4 I know this from the beginning, since man was set on [the] earth, (Certainly thou knowest this from the beginning, since man was put on the earth,)

Job 20:4 Meaning and Commentary

Job 20:4

Knowest thou [not] this of old
Or "from eternity" F7, from the beginning of time, ever since the world was; as if he should say, if you are the knowing man you pretend to be, you must know this I am about to observe; and if you do not know it, you must be an ignorant man, since it is an ancient truth, confirmed by all experience from the creation; not that Job could know it so early, he was not the first man that was born, nor was he made before the hills, but was of yesterday, and comparatively knew nothing; but the sense is, that this about to be delivered was an old established maxim, of which there had been numerous instances,

since man,
or "Adam",

was placed upon earth;
referring to the putting of Adam in Eden to dress the garden, and keep it; and every man, ever since, is placed on earth by the ordination, and according to the will of God, where and for purposes he pleases: the instances Zophar might have in view are perhaps the expulsion of our first parents out of paradise, the vagabond state of Cain, the destruction of the old world by a flood, and of Sodom and Gomorrah by fire from heaven; which show that God, sooner or later, gives manifest tokens of his displeasure at sin and sinners, by his punishment of them for it.
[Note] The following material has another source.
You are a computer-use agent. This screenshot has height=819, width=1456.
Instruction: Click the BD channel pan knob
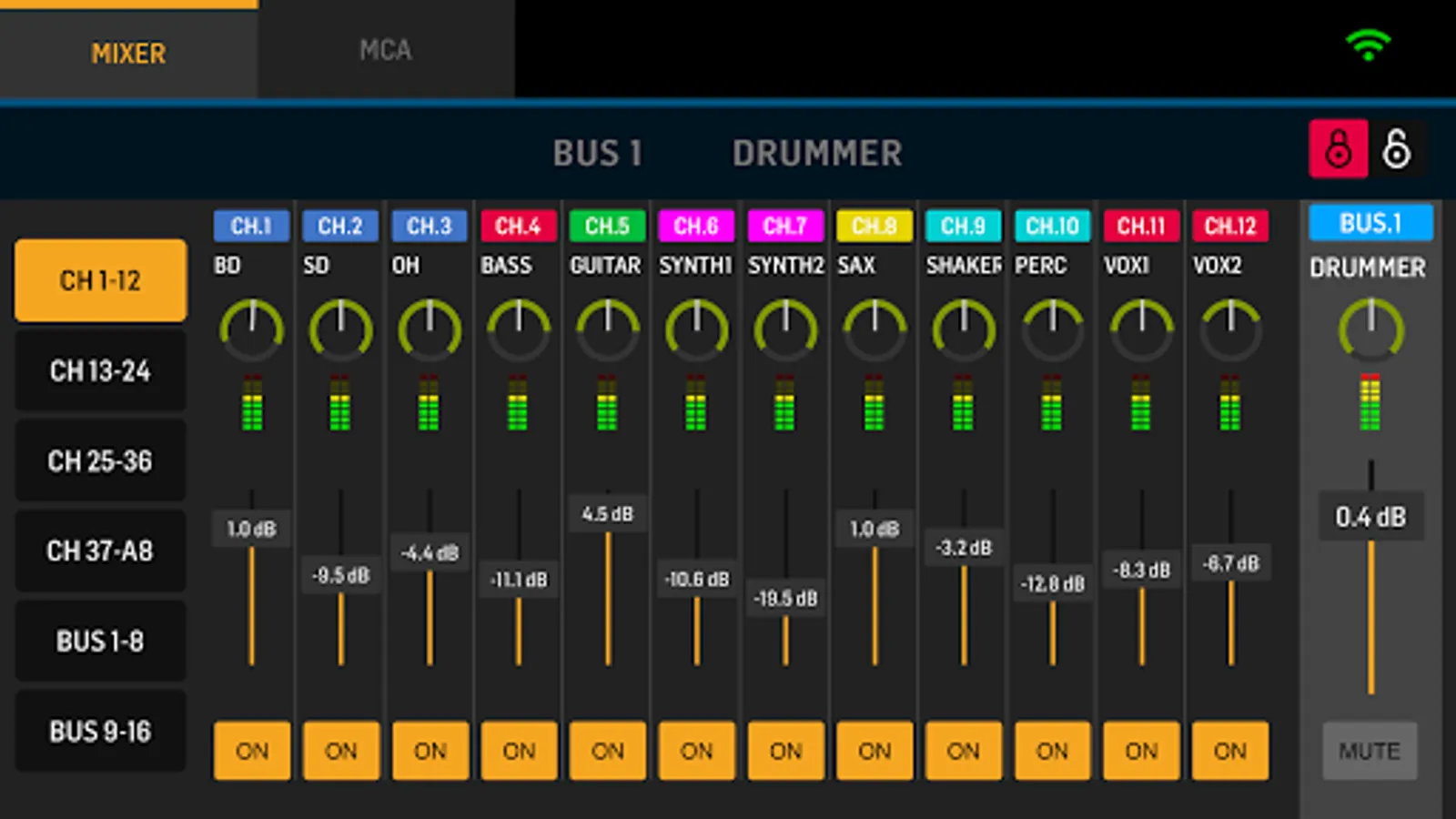[x=252, y=330]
What he means is as follows.


FOOTNOTES:

F7 (de ynm) "ab aeterno", Junius & Tremellius, Drusius, Codurcus, Schmidt, Michaelis.

Job 20:4 In-Context

2 Therefore my thoughts diverse come one after another; and the mind is ravished into diverse things. (And so now my thoughts come diversely one after another; and my mind thinketh on many different things.)
3 I shall hear the teaching, by which thou reprovest me; and the spirit of mine understanding shall answer me. (I have heard the words, with which thou rebukest me; and the spirit of my understanding hath given me an answer.)
4 I know this from the beginning, since man was set on [the] earth, (Certainly thou knowest this from the beginning, since man was put on the earth,)
5 that the praising of wicked men is short(-lived), and the joy of an hypocrite is at the likeness of a point soon passing (away).
6 Though his pride go up into (the) heaven(s), and his head toucheth the clouds,
Copyright © 2001 by Terence P. Noble. For personal use only.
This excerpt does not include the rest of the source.